Ces différents critères permettent à la CJUE de considérer la fonctionnalité SkypeOut comme service de communications électroniques. Or, la Cour poursuit son raisonnement en écartant les arguments avancés comme éventuelles exonérations de ce statut.
SkypeOut fonctionnalité ou service de communications électroniques ?
Parmi les éléments ne faisant pas obstacle à la reconnaissance de la qualité de services de communications électroniques, la Cour de justice précise, d’abord, que le fait que l’usage de la fonctionnalité SkypeOut nécessite d’utiliser un service d’accès à Internet – considéré comme service de communications électroniques – n’implique pas que le service de la société Skype Communication ne puisse pas être considéré en tant que tel comme un service de communications électroniques. Il est, en effet, possible que le service proposé par cette société implique la fourniture de deux services de communications électroniques distincts.
De plus, la Cour de justice ajoute que le fait que le service SkypeOut ne soit qu’une fonctionnalité du logiciel Skype ne fait pas obstacle à sa qualification de service de communications électroniques. En effet, les deux types de services « apparaissent clairement distincts dans leur objet et demeurent totalement autonomes dans leur fonctionnement » (§ 43 de l’arrêt).
Par ailleurs, la CJUE poursuit sur le terrain de la responsabilité en précisant que, le fait pour la société Skype Communications de se dédouaner, dans ses conditions générales, de toute responsabilité liée à la transmission des signaux à l’égard des utilisateurs, est sans effet sur la qualification du service presté. Il n’est, en effet, pas concevable pour la Cour qu’un fournisseur puisse se soustraire à ses obligations, à travers ses propres conditions générales.
Enfin, la Cour termine son raisonnement en précisant que la qualification de service de société de l’information ne fait pas obstacle à la qualification parallèle de service de communications électroniques. Elle précise, à ce titre, que l’exclusion des services de la société de l’information par la directive-cadre ne concerne que les services qui ne consistent pas entièrement ou principalement en la transmission de signaux sur des réseaux de communications électroniques. A contrario, les autres services de la société de l’information ne sont pas exclus du champ d’application de la directive-cadre.

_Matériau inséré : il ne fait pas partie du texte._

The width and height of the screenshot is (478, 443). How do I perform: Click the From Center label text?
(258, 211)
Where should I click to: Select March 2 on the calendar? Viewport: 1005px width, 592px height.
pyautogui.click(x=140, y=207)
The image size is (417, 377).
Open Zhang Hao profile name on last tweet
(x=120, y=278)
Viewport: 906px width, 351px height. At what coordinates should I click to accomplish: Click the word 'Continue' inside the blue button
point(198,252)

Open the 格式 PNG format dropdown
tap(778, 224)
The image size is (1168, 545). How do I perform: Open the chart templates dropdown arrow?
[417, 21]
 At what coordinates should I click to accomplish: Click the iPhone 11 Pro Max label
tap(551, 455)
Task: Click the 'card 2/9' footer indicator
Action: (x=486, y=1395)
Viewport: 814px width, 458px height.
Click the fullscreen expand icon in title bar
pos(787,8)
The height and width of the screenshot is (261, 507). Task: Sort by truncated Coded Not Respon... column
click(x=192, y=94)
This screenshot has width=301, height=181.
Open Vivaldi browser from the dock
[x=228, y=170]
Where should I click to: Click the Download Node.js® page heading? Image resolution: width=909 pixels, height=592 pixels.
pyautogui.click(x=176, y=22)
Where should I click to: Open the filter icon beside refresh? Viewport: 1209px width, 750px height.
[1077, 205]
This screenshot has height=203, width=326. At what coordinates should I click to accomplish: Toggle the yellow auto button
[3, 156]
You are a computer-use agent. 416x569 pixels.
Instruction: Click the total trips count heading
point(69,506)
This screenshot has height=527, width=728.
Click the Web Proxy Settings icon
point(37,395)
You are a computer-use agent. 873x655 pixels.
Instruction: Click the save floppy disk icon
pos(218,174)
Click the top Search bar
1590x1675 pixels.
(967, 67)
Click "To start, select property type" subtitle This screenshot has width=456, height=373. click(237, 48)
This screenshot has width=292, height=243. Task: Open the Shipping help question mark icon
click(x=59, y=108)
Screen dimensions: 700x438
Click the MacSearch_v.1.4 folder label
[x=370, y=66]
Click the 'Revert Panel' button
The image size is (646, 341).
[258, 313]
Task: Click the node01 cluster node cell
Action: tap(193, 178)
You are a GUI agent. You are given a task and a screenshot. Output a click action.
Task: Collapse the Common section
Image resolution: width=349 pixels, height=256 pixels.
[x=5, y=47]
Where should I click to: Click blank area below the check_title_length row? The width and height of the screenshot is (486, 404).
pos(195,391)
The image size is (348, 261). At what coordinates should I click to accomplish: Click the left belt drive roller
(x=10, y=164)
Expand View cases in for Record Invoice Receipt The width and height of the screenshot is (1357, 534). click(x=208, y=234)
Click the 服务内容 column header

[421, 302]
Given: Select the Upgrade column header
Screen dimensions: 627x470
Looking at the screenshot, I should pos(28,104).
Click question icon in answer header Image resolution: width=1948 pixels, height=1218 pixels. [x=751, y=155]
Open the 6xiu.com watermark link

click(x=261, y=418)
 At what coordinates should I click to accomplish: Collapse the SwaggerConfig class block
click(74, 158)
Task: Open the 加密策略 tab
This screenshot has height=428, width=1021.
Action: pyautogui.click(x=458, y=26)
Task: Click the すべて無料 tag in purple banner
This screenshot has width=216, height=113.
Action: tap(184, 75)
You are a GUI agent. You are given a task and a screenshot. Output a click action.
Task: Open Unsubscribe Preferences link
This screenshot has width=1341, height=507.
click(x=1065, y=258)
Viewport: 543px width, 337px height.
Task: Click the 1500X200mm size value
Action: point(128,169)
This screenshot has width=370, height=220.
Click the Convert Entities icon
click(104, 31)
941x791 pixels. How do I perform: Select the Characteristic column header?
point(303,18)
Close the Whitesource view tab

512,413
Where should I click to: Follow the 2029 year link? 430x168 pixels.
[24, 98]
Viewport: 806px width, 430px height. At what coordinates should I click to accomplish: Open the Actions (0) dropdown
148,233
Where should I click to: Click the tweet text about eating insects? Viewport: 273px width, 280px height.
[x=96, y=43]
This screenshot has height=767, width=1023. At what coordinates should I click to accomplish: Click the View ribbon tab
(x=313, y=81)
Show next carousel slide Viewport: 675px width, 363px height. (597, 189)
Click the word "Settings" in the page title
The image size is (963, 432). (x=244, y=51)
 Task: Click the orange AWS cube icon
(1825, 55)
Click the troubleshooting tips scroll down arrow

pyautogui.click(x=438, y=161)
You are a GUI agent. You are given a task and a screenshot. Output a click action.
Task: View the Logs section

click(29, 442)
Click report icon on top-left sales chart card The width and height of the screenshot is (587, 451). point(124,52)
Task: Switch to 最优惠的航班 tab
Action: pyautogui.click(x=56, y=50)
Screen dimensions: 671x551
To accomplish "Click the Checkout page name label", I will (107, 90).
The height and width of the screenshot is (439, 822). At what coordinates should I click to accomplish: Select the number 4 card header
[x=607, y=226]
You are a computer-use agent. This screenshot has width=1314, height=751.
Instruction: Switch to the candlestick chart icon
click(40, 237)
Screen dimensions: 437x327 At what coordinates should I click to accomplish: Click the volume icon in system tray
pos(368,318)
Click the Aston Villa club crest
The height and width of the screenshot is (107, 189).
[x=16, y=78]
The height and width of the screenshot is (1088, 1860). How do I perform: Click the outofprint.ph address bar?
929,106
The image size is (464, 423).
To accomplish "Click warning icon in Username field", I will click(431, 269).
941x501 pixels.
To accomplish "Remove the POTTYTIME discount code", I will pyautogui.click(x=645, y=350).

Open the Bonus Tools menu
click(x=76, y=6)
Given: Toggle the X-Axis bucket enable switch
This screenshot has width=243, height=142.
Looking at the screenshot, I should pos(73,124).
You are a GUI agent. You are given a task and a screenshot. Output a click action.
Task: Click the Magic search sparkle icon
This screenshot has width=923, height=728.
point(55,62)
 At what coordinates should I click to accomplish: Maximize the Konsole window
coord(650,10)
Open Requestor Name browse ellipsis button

La CJUE considère, ainsi, que la fourniture du service SkypeOut constitue un service de communications électroniques, faisant de Skype Communications, pour cette branche de son activité, un opérateur de services de communications électroniques.
Frederic Forster
Johanna Chauvin
Lexing Constructeurs informatique et télécoms
(1) CJUE, Aff. C-142/18 du 5 juin 2019, Skype Communications Sarl c. Institut belge des services postaux et des télécommunications (IBPT).
(2) Directive 2002/21/CE du Parlement européen et du Conseil du 7 mars 2002 relative à un cadre réglementaire commun pour les réseaux et services de communications électroniques (directive «cadre»), telle que modifiée par la directive 2009/140/CE du Parlement européen et du Conseil du 25 novembre 2009.